More recently, his firm, Black, Kelly, Scruggs & Healey, represented Iraqi exile Ahmad Chalabi, the one-man show who tap-danced his way across Washington convincing the elite that a pre-emptive showdown with Saddam was vital to our interests. When the post-invasion didn’t go as planned, BKSH was commissioned by the shadowy Lincoln Group for “psyops”—planting happy but not necessarily real stories about the U.S. occupation in the Iraqi media for the Pentagon.
BKSH, working Chalabi and the neoconservative agenda into the embrace of the foreign-policy establishment before and after 9/11, got their war—and they may get more, judging from their client lists. Thanks to the Foreign Agent Registration Act—passed in 1938 in response to Nazi interests hiring American PR pioneer Ivy Lee for $25,000 to soften the image of Hitler’s Germany for American consumption—we can see who’s working for whom. We can also note that BKSH and their contemporaries—Republican and Democrat—have galloped through decades of military coups and bloody civil wars, advancing the agendas of Saudi princes, oil sheiks, and numerous dictators at the peril of U.S economic and national security.
“The notion that we can let foreigners define our foreign policy without injury to us is naïve and childish,” charges Stephen Van Evera, who teaches international relations at the Massachusetts Institute of Technology.
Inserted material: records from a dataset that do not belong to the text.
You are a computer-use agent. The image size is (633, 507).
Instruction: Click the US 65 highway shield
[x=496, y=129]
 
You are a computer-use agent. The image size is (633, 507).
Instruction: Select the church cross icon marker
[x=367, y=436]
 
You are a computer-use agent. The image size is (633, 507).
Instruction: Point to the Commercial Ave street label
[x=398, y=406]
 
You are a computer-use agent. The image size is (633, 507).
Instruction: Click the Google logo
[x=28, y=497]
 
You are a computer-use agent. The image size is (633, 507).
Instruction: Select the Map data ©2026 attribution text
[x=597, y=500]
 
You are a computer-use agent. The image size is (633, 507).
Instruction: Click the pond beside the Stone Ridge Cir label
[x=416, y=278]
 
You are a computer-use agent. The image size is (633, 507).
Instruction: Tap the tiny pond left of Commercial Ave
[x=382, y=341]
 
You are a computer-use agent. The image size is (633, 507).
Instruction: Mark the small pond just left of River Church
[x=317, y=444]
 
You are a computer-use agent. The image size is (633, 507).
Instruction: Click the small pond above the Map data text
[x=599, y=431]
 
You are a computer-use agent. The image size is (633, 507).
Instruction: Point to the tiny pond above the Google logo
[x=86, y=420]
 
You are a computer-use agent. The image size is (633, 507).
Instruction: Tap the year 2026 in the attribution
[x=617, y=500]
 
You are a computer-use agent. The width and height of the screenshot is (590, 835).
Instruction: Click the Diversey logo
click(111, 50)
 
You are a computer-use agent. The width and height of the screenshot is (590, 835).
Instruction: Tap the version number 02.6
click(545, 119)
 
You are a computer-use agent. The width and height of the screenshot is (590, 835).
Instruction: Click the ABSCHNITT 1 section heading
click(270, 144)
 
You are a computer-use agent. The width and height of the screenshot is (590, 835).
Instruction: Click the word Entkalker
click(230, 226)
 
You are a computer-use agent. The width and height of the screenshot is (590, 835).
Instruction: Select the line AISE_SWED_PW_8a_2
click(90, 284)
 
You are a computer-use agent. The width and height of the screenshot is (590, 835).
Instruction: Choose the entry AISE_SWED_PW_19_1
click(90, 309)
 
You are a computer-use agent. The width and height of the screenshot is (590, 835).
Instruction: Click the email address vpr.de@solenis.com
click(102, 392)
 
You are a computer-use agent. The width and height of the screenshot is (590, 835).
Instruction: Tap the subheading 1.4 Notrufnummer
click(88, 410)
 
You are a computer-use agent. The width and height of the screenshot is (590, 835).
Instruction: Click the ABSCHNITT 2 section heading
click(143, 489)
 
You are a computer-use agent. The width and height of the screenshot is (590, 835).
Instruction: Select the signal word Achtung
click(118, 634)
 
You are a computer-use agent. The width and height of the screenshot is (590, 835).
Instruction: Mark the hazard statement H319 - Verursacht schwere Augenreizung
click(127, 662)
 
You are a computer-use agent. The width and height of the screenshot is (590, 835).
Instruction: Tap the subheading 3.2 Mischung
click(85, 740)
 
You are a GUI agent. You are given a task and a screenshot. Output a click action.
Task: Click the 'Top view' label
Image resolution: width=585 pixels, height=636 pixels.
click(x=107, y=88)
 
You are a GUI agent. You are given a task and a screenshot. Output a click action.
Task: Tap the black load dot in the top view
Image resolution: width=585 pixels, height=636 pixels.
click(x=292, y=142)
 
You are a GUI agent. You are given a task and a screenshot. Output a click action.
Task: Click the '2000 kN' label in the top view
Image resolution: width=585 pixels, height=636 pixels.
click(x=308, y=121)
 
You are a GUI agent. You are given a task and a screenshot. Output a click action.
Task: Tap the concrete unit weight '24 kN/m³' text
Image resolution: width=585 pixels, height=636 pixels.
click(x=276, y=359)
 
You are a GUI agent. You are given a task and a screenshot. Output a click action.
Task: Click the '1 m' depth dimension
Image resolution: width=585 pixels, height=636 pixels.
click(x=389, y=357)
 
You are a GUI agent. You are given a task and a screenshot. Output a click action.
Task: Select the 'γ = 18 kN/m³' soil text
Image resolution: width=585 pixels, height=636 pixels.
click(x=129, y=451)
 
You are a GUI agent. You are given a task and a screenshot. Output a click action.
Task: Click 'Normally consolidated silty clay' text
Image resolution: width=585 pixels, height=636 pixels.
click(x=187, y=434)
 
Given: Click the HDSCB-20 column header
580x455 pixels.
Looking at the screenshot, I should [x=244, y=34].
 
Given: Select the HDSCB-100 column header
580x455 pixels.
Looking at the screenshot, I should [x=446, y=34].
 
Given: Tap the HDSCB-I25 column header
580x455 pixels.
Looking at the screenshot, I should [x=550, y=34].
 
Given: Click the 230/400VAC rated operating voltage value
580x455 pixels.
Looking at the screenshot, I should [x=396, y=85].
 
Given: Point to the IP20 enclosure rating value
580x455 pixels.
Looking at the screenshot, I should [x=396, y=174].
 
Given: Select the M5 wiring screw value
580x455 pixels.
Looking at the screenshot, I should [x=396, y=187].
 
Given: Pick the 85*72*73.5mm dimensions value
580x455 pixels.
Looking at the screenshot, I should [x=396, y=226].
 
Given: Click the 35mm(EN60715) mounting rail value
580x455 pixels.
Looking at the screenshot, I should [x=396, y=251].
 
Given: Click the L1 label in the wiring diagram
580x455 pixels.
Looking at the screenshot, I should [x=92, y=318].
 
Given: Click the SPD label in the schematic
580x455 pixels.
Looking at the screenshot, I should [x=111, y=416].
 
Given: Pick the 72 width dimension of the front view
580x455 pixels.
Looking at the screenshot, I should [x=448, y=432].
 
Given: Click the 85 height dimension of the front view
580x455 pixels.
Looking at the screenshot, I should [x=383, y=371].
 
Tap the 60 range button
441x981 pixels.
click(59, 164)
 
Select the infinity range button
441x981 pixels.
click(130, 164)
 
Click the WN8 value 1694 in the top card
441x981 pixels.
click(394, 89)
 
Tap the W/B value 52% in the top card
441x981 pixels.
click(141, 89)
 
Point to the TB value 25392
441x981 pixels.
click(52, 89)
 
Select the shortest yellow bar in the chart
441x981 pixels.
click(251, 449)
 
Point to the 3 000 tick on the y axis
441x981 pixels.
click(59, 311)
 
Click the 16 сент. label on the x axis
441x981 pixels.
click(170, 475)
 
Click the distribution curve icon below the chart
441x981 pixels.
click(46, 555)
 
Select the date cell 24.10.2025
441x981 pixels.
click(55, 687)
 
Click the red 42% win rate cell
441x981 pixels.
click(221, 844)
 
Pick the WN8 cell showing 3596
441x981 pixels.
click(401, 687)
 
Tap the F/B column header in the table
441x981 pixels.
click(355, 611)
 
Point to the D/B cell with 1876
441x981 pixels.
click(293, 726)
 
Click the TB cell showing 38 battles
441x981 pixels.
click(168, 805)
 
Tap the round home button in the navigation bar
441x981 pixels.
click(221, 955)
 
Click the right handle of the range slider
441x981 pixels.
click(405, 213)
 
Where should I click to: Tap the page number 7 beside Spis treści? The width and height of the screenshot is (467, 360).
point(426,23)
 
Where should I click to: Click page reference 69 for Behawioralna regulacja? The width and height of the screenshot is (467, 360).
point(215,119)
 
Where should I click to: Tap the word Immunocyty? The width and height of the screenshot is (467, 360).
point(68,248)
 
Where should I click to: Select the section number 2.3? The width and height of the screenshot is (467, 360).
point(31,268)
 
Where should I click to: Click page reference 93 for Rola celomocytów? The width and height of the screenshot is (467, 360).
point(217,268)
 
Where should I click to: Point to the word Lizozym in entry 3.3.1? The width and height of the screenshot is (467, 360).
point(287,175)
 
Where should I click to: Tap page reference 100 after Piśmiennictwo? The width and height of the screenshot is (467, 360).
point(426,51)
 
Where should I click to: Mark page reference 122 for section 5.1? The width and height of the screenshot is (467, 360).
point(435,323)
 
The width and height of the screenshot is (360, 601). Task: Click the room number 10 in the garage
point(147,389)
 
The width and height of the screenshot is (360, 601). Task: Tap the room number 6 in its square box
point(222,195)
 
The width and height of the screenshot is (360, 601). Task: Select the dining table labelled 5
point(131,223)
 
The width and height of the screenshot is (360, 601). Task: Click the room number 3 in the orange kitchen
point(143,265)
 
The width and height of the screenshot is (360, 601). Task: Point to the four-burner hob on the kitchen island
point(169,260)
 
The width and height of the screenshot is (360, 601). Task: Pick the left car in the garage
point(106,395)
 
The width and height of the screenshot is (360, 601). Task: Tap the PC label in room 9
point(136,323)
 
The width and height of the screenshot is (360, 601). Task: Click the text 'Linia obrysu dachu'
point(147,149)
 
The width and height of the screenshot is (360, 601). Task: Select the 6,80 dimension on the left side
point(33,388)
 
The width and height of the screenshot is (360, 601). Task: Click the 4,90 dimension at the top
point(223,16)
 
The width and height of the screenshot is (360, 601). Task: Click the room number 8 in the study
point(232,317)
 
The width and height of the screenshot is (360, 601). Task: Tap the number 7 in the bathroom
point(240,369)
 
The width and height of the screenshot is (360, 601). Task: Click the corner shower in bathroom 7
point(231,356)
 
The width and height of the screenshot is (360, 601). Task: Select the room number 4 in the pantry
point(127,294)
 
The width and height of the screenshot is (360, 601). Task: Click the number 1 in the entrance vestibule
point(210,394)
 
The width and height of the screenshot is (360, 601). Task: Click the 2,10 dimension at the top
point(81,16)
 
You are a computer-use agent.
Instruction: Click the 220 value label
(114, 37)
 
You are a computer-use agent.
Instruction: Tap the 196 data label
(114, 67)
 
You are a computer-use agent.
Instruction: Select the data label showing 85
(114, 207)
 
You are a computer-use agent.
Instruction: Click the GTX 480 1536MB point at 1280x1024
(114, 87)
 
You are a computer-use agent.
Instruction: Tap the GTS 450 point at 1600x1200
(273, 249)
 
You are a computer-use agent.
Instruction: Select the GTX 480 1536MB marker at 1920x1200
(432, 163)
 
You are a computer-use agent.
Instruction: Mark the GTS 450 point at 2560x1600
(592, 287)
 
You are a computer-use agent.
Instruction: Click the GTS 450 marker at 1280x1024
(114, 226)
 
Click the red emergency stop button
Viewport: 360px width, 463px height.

By now most political observers know that Black and others like him move in the inner circles of John McCain’s presidential team, even if some of his political operatives and fundraisers were forced to quit under new anti-lobbying rules introduced by McCain in May. Among them were Doug Goodyear and Douglas Davenport, McCain’s pick to head the Republican National Convention and his mid-Atlantic regional campaign director respectively. Their lobbying firm, DCI Associates, had represented the repressive military junta in Myanmar in 2002. Key McCain fundraiser Thomas Loeffler was also forced out because of his firm’s work with defense contractors and foreign governments. One contract with Saudi Arabia earned his company nearly $10 million for smoothing the kingdom’s entry into the World Trade Organization in 2005.
But Black, a veteran of Republican campaigns dating back to Ronald Reagan, remains McCain’s top policy adviser. McCain’s campaign manager is Rick Davis, a pre-eminent Washington lobbyist and GOP operative whose lobbying partner Paul Manafort worked with Black on several foreign accounts under a separate PR firm. Although both Davis and Black reportedly quit lobbying—Black as recently as March— their firms continue to reap benefits from foreign contracts. Their connections still run deep, and their appetite for winning at all costs remains strong.
These instincts dovetail so seamlessly with McCain’s bloodlust that the teaming is almost natural. Unfortunately, the senator’s proudly unreconstructed approach to international events makes it hard to discern where the spin from former lobbyists (and their clients) ends and his own gut—and that of his more résumé-challenged running mate—begins.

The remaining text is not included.